In some examples, the techniques of the disclosure include a system that comprises means to perform any method described herein. In some examples, the techniques of the disclosure include a computer-readable medium comprising instructions that cause processing circuitry to perform any method described herein.

It should be understood that various aspects disclosed herein may be combined in different combinations than the combinations specifically presented in the description and accompanying drawings. It should also be understood that, depending on the example, certain acts or events of any of the processes or methods described herein may be performed in a different sequence, may be added, merged, or left out altogether (e.g., all described acts or events may not be necessary to carry out the techniques). In addition, while certain aspects of this disclosure are described as being performed by a single module, unit, or circuit for purposes of clarity, it should be understood that the techniques of this disclosure may be performed by a combination of units, modules, or circuitry associated with, for example, a medical device.

In one or more examples, the described techniques may be implemented in hardware, software, firmware, or any combination thereof. If implemented in software, the functions may be stored as one or more instructions or code on a computer-readable medium and executed by a hardware-based processing unit.
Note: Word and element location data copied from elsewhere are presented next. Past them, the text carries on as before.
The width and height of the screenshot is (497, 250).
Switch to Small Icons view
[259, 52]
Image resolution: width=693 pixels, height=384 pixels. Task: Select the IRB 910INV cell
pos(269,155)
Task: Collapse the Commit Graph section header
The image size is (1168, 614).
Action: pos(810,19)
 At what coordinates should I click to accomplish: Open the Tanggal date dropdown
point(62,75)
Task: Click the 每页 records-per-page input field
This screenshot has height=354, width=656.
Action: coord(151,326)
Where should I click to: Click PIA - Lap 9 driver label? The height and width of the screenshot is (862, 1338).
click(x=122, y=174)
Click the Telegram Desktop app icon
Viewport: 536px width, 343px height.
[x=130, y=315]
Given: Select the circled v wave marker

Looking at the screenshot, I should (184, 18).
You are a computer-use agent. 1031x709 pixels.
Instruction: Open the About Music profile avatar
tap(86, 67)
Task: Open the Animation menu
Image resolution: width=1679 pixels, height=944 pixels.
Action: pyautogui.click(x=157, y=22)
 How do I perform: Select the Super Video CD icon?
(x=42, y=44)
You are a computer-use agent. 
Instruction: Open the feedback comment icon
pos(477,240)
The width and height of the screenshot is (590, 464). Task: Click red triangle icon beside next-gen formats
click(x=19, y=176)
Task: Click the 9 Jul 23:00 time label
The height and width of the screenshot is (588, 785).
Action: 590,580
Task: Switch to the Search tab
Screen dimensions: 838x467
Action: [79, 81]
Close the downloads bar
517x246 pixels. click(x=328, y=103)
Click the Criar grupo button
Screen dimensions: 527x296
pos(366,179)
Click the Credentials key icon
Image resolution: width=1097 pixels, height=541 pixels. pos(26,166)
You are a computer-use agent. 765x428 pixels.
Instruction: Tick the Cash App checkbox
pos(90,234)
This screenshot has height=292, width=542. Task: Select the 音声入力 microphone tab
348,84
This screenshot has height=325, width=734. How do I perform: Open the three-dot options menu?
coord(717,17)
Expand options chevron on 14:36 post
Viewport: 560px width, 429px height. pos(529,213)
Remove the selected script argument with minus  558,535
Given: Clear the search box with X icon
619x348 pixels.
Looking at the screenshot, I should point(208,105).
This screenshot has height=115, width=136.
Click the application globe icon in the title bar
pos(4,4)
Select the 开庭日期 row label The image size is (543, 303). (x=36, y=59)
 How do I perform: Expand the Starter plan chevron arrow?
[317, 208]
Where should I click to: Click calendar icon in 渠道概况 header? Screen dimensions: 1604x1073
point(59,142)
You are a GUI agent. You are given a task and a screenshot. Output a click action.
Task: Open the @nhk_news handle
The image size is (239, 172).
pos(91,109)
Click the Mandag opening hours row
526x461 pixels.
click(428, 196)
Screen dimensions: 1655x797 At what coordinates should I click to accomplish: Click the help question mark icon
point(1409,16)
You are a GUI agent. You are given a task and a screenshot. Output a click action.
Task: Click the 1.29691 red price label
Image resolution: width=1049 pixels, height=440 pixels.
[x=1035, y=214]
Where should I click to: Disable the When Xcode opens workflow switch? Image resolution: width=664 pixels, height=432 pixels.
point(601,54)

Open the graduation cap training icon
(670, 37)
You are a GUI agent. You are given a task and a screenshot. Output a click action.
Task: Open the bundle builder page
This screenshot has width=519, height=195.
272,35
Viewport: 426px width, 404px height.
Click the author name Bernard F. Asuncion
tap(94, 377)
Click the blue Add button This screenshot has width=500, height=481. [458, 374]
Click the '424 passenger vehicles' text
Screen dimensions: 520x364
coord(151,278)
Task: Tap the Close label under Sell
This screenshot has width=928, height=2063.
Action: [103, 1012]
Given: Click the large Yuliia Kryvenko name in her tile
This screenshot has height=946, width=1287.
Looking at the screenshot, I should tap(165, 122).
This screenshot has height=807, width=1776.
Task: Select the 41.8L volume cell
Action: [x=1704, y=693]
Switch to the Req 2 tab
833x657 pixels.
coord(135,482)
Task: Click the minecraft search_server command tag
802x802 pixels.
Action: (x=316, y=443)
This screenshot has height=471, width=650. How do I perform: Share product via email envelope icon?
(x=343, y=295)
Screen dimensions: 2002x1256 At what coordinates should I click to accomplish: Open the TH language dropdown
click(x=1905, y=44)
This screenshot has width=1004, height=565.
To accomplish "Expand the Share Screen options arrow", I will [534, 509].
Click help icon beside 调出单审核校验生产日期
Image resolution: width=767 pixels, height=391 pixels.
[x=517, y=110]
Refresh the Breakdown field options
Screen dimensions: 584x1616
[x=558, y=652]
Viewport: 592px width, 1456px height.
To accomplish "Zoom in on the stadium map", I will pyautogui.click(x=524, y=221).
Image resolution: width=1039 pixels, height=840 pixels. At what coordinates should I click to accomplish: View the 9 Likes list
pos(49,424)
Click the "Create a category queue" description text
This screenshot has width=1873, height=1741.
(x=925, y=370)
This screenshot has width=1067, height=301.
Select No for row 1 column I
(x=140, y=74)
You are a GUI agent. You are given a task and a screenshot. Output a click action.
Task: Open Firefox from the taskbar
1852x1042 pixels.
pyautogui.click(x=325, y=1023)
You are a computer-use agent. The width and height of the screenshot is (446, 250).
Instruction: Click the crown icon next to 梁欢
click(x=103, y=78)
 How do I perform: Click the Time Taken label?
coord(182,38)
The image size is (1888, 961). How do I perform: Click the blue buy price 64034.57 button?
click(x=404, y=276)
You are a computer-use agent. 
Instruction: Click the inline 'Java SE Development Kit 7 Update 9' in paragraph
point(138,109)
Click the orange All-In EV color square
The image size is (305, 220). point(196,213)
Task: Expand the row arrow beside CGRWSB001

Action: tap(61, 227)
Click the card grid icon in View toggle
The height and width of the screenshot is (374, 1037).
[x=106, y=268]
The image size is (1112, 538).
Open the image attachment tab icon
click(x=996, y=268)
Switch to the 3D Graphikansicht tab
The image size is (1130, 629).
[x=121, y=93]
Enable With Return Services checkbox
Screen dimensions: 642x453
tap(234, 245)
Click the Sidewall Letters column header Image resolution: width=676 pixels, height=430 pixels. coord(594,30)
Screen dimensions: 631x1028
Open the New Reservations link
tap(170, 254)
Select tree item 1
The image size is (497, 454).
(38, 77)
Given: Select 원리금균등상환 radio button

Computer-readable media may include non-transitory computer-readable media, which corresponds to a tangible medium such as data storage media (e.g., RAM, ROM, EEPROM, flash memory, or any other medium that can be used to store desired program code in the form of instructions or data structures and that can be accessed by a computer).

Instructions may be executed by one or more processors, such as one or more digital signal processors (DSPs), general purpose microprocessors, application specific integrated circuits (ASICs), field programmable logic arrays (FPGAs), or other equivalent integrated or discrete logic circuitry. Accordingly, the term “processor” or “processing circuitry” as used herein may refer to any of the foregoing structure or any other physical structure suitable for implementation of the described techniques. Also, the techniques could be fully implemented in one or more circuits or logic elements.

Various examples have been described. These and other examples are within the scope of the following claims.